**WHAT YOU ARE ASKED TO DO**
Please restate each entry below, word for word.

**DATA FOR REVIEW**
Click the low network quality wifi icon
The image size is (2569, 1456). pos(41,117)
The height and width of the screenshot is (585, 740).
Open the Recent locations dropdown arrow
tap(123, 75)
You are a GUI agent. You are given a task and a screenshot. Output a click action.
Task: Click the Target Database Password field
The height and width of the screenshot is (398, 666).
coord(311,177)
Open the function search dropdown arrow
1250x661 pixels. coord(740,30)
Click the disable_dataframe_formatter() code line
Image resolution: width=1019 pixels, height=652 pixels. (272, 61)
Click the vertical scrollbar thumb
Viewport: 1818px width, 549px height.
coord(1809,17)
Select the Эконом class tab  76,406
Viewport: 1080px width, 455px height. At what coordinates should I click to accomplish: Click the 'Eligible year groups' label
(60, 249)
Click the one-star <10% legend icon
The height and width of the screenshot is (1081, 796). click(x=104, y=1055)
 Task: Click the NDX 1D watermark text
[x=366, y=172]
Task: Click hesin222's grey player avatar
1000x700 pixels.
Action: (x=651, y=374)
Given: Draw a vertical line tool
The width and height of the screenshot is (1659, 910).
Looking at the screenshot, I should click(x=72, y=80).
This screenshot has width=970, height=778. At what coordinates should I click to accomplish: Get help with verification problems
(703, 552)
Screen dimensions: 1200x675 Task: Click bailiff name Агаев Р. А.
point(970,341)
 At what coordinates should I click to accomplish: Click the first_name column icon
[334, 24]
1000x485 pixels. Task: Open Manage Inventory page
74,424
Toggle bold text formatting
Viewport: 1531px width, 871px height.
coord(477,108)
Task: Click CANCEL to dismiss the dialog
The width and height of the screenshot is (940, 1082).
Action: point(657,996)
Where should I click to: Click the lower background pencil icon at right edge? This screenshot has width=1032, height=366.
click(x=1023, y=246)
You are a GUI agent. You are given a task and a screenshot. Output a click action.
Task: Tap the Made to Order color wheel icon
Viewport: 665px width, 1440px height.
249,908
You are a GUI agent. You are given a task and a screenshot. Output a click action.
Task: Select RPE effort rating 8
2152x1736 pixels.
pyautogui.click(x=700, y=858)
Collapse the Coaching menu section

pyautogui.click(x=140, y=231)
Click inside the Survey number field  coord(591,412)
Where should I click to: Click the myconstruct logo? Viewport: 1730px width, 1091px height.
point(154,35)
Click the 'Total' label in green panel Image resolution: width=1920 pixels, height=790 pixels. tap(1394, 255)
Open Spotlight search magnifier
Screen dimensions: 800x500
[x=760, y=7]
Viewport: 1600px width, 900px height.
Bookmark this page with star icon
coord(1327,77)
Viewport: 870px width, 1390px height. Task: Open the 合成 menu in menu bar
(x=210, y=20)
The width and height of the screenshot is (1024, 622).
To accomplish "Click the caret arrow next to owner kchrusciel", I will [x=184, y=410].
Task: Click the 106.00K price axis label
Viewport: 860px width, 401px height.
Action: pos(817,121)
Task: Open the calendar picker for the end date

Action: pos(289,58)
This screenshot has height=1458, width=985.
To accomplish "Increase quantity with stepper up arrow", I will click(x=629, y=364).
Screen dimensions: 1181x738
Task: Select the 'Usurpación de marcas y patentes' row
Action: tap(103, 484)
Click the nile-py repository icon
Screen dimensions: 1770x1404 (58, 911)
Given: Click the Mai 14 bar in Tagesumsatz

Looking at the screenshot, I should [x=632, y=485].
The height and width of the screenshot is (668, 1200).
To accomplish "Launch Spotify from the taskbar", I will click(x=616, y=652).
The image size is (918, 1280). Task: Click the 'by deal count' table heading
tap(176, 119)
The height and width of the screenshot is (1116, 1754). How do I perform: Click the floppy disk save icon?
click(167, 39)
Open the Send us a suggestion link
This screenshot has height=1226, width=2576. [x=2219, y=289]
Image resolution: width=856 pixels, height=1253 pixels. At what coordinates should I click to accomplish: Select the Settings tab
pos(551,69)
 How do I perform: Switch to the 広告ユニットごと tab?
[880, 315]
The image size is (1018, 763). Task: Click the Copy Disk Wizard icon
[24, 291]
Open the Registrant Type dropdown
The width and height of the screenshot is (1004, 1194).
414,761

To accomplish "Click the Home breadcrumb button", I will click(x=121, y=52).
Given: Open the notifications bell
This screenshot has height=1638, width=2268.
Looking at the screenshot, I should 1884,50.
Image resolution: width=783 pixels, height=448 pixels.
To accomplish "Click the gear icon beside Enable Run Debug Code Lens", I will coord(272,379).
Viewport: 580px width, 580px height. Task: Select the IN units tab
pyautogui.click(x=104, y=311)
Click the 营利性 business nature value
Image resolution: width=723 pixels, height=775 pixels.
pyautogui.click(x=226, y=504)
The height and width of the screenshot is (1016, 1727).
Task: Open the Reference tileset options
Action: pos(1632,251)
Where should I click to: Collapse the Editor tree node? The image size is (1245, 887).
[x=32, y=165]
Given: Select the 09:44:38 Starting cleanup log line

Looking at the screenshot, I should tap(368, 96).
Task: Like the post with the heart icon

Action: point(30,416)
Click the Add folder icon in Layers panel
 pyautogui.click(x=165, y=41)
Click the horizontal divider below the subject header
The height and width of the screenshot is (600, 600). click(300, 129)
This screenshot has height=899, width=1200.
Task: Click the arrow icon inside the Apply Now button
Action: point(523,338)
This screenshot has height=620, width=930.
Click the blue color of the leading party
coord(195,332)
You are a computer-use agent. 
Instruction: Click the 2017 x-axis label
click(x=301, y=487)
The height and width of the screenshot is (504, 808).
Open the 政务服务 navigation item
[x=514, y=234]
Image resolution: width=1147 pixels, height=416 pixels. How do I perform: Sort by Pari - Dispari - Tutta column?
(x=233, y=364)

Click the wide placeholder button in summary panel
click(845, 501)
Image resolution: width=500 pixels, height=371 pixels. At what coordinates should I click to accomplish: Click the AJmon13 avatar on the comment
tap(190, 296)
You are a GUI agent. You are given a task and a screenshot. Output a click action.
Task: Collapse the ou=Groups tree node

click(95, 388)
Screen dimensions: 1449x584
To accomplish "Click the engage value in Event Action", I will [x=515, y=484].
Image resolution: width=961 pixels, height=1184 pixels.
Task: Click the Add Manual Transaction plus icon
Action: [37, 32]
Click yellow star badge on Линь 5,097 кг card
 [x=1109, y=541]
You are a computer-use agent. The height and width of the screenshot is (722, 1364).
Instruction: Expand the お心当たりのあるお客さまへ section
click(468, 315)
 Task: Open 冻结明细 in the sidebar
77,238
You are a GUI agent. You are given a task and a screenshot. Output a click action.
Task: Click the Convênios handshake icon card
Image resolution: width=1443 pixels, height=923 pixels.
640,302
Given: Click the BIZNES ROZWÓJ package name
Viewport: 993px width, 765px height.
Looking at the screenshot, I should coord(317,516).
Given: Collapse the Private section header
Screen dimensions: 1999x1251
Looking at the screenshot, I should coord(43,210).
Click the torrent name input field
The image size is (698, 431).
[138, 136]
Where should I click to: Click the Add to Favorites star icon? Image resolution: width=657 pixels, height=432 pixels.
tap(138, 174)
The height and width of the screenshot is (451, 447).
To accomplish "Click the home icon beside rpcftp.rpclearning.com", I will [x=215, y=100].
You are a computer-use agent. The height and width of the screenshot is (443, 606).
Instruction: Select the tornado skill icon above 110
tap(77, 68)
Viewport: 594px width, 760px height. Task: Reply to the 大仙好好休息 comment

**EXERCISE ANSWER**
Click the low network quality wifi icon
The image size is (2569, 1456). pos(41,117)
The height and width of the screenshot is (585, 740).
Open the Recent locations dropdown arrow
tap(123, 75)
You are a GUI agent. You are given a task and a screenshot. Output a click action.
Task: Click the Target Database Password field
The height and width of the screenshot is (398, 666).
coord(311,177)
Open the function search dropdown arrow
1250x661 pixels. coord(740,30)
Click the disable_dataframe_formatter() code line
Image resolution: width=1019 pixels, height=652 pixels. (272, 61)
Click the vertical scrollbar thumb
Viewport: 1818px width, 549px height.
coord(1809,17)
Select the Эконом class tab  76,406
Viewport: 1080px width, 455px height. At what coordinates should I click to accomplish: Click the 'Eligible year groups' label
(60, 249)
Click the one-star <10% legend icon
The height and width of the screenshot is (1081, 796). click(x=104, y=1055)
 Task: Click the NDX 1D watermark text
[x=366, y=172]
Task: Click hesin222's grey player avatar
1000x700 pixels.
Action: (x=651, y=374)
Given: Draw a vertical line tool
The width and height of the screenshot is (1659, 910).
Looking at the screenshot, I should click(x=72, y=80).
This screenshot has width=970, height=778. At what coordinates should I click to accomplish: Get help with verification problems
(703, 552)
Screen dimensions: 1200x675 Task: Click bailiff name Агаев Р. А.
point(970,341)
 At what coordinates should I click to accomplish: Click the first_name column icon
[334, 24]
1000x485 pixels. Task: Open Manage Inventory page
74,424
Toggle bold text formatting
Viewport: 1531px width, 871px height.
coord(477,108)
Task: Click CANCEL to dismiss the dialog
The width and height of the screenshot is (940, 1082).
Action: point(657,996)
Where should I click to: Click the lower background pencil icon at right edge? This screenshot has width=1032, height=366.
click(x=1023, y=246)
You are a GUI agent. You are given a task and a screenshot. Output a click action.
Task: Tap the Made to Order color wheel icon
Viewport: 665px width, 1440px height.
249,908
You are a GUI agent. You are given a task and a screenshot. Output a click action.
Task: Select RPE effort rating 8
2152x1736 pixels.
pyautogui.click(x=700, y=858)
Collapse the Coaching menu section

pyautogui.click(x=140, y=231)
Click inside the Survey number field  coord(591,412)
Where should I click to: Click the myconstruct logo? Viewport: 1730px width, 1091px height.
point(154,35)
Click the 'Total' label in green panel Image resolution: width=1920 pixels, height=790 pixels. tap(1394, 255)
Open Spotlight search magnifier
Screen dimensions: 800x500
[x=760, y=7]
Viewport: 1600px width, 900px height.
Bookmark this page with star icon
coord(1327,77)
Viewport: 870px width, 1390px height. Task: Open the 合成 menu in menu bar
(x=210, y=20)
The width and height of the screenshot is (1024, 622).
To accomplish "Click the caret arrow next to owner kchrusciel", I will [x=184, y=410].
Task: Click the 106.00K price axis label
Viewport: 860px width, 401px height.
Action: pos(817,121)
Task: Open the calendar picker for the end date

Action: pos(289,58)
This screenshot has height=1458, width=985.
To accomplish "Increase quantity with stepper up arrow", I will click(x=629, y=364).
Screen dimensions: 1181x738
Task: Select the 'Usurpación de marcas y patentes' row
Action: tap(103, 484)
Click the nile-py repository icon
Screen dimensions: 1770x1404 (58, 911)
Given: Click the Mai 14 bar in Tagesumsatz

Looking at the screenshot, I should [x=632, y=485].
The height and width of the screenshot is (668, 1200).
To accomplish "Launch Spotify from the taskbar", I will click(x=616, y=652).
The image size is (918, 1280). Task: Click the 'by deal count' table heading
tap(176, 119)
The height and width of the screenshot is (1116, 1754). How do I perform: Click the floppy disk save icon?
click(167, 39)
Open the Send us a suggestion link
This screenshot has height=1226, width=2576. [x=2219, y=289]
Image resolution: width=856 pixels, height=1253 pixels. At what coordinates should I click to accomplish: Select the Settings tab
pos(551,69)
 How do I perform: Switch to the 広告ユニットごと tab?
[880, 315]
The image size is (1018, 763). Task: Click the Copy Disk Wizard icon
[24, 291]
Open the Registrant Type dropdown
The width and height of the screenshot is (1004, 1194).
414,761

To accomplish "Click the Home breadcrumb button", I will click(x=121, y=52).
Given: Open the notifications bell
This screenshot has height=1638, width=2268.
Looking at the screenshot, I should 1884,50.
Image resolution: width=783 pixels, height=448 pixels.
To accomplish "Click the gear icon beside Enable Run Debug Code Lens", I will coord(272,379).
Viewport: 580px width, 580px height. Task: Select the IN units tab
pyautogui.click(x=104, y=311)
Click the 营利性 business nature value
Image resolution: width=723 pixels, height=775 pixels.
pyautogui.click(x=226, y=504)
The height and width of the screenshot is (1016, 1727).
Task: Open the Reference tileset options
Action: pos(1632,251)
Where should I click to: Collapse the Editor tree node? The image size is (1245, 887).
[x=32, y=165]
Given: Select the 09:44:38 Starting cleanup log line

Looking at the screenshot, I should tap(368, 96).
Task: Like the post with the heart icon

Action: point(30,416)
Click the Add folder icon in Layers panel
 pyautogui.click(x=165, y=41)
Click the horizontal divider below the subject header
The height and width of the screenshot is (600, 600). click(300, 129)
This screenshot has height=899, width=1200.
Task: Click the arrow icon inside the Apply Now button
Action: point(523,338)
This screenshot has height=620, width=930.
Click the blue color of the leading party
coord(195,332)
You are a computer-use agent. 
Instruction: Click the 2017 x-axis label
click(x=301, y=487)
The height and width of the screenshot is (504, 808).
Open the 政务服务 navigation item
[x=514, y=234]
Image resolution: width=1147 pixels, height=416 pixels. How do I perform: Sort by Pari - Dispari - Tutta column?
(x=233, y=364)

Click the wide placeholder button in summary panel
click(845, 501)
Image resolution: width=500 pixels, height=371 pixels. At what coordinates should I click to accomplish: Click the AJmon13 avatar on the comment
tap(190, 296)
You are a GUI agent. You are given a task and a screenshot. Output a click action.
Task: Collapse the ou=Groups tree node

click(95, 388)
Screen dimensions: 1449x584
To accomplish "Click the engage value in Event Action", I will [x=515, y=484].
Image resolution: width=961 pixels, height=1184 pixels.
Task: Click the Add Manual Transaction plus icon
Action: [37, 32]
Click yellow star badge on Линь 5,097 кг card
 [x=1109, y=541]
You are a computer-use agent. The height and width of the screenshot is (722, 1364).
Instruction: Expand the お心当たりのあるお客さまへ section
click(468, 315)
 Task: Open 冻结明细 in the sidebar
77,238
You are a GUI agent. You are given a task and a screenshot. Output a click action.
Task: Click the Convênios handshake icon card
Image resolution: width=1443 pixels, height=923 pixels.
640,302
Given: Click the BIZNES ROZWÓJ package name
Viewport: 993px width, 765px height.
Looking at the screenshot, I should coord(317,516).
Given: Collapse the Private section header
Screen dimensions: 1999x1251
Looking at the screenshot, I should coord(43,210).
Click the torrent name input field
The image size is (698, 431).
[138, 136]
Where should I click to: Click the Add to Favorites star icon? Image resolution: width=657 pixels, height=432 pixels.
tap(138, 174)
The height and width of the screenshot is (451, 447).
To accomplish "Click the home icon beside rpcftp.rpclearning.com", I will [x=215, y=100].
You are a computer-use agent. The height and width of the screenshot is (443, 606).
Instruction: Select the tornado skill icon above 110
tap(77, 68)
Viewport: 594px width, 760px height. Task: Reply to the 大仙好好休息 comment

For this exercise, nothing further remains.